Start

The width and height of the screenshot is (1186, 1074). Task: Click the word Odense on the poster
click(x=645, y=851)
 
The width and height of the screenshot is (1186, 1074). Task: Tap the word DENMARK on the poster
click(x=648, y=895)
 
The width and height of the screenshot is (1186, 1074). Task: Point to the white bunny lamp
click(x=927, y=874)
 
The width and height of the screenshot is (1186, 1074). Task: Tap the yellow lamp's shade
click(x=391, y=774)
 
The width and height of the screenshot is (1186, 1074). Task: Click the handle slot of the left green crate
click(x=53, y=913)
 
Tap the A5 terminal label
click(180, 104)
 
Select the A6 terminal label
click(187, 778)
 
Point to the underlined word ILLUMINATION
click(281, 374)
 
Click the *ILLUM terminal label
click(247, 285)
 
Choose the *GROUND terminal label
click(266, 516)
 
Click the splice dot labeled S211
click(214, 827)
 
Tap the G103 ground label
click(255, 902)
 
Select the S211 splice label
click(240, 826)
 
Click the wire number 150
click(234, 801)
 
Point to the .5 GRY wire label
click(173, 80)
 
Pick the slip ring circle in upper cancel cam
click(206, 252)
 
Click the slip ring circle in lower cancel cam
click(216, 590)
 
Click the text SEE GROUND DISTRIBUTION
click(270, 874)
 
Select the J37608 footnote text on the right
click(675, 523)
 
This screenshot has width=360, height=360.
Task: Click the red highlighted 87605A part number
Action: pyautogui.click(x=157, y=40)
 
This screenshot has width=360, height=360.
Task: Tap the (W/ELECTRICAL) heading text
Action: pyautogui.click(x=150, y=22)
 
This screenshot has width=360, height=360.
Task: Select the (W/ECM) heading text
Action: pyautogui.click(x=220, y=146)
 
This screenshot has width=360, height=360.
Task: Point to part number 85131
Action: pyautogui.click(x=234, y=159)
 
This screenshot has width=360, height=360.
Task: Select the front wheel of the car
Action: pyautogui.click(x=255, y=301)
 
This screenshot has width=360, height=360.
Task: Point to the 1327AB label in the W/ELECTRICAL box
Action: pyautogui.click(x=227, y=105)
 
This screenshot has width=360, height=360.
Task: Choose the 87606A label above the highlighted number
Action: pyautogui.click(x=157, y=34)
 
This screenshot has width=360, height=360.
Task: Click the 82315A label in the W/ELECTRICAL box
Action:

End

STATED PROBLEM:
Please reproduce every one of the items above word for word, with nothing changed, added, or left out.

ANSWER TO THIS EXERCISE:
The width and height of the screenshot is (1186, 1074). Task: Click the word Odense on the poster
click(x=645, y=851)
 
The width and height of the screenshot is (1186, 1074). Task: Tap the word DENMARK on the poster
click(x=648, y=895)
 
The width and height of the screenshot is (1186, 1074). Task: Point to the white bunny lamp
click(x=927, y=874)
 
The width and height of the screenshot is (1186, 1074). Task: Tap the yellow lamp's shade
click(x=391, y=774)
 
The width and height of the screenshot is (1186, 1074). Task: Click the handle slot of the left green crate
click(x=53, y=913)
 
Tap the A5 terminal label
click(180, 104)
 
Select the A6 terminal label
click(187, 778)
 
Point to the underlined word ILLUMINATION
click(281, 374)
 
Click the *ILLUM terminal label
click(247, 285)
 
Choose the *GROUND terminal label
click(266, 516)
 
Click the splice dot labeled S211
click(214, 827)
 
Tap the G103 ground label
click(255, 902)
 
Select the S211 splice label
click(240, 826)
 
Click the wire number 150
click(234, 801)
 
Point to the .5 GRY wire label
click(173, 80)
 
Pick the slip ring circle in upper cancel cam
click(206, 252)
 
Click the slip ring circle in lower cancel cam
click(216, 590)
 
Click the text SEE GROUND DISTRIBUTION
click(270, 874)
 
Select the J37608 footnote text on the right
click(675, 523)
 
This screenshot has width=360, height=360.
Task: Click the red highlighted 87605A part number
Action: pyautogui.click(x=157, y=40)
 
This screenshot has width=360, height=360.
Task: Tap the (W/ELECTRICAL) heading text
Action: pyautogui.click(x=150, y=22)
 
This screenshot has width=360, height=360.
Task: Select the (W/ECM) heading text
Action: pyautogui.click(x=220, y=146)
 
This screenshot has width=360, height=360.
Task: Point to part number 85131
Action: pyautogui.click(x=234, y=159)
 
This screenshot has width=360, height=360.
Task: Select the front wheel of the car
Action: pyautogui.click(x=255, y=301)
 
This screenshot has width=360, height=360.
Task: Point to the 1327AB label in the W/ELECTRICAL box
Action: pyautogui.click(x=227, y=105)
 
This screenshot has width=360, height=360.
Task: Choose the 87606A label above the highlighted number
Action: pyautogui.click(x=157, y=34)
 
This screenshot has width=360, height=360.
Task: Click the 82315A label in the W/ELECTRICAL box
Action:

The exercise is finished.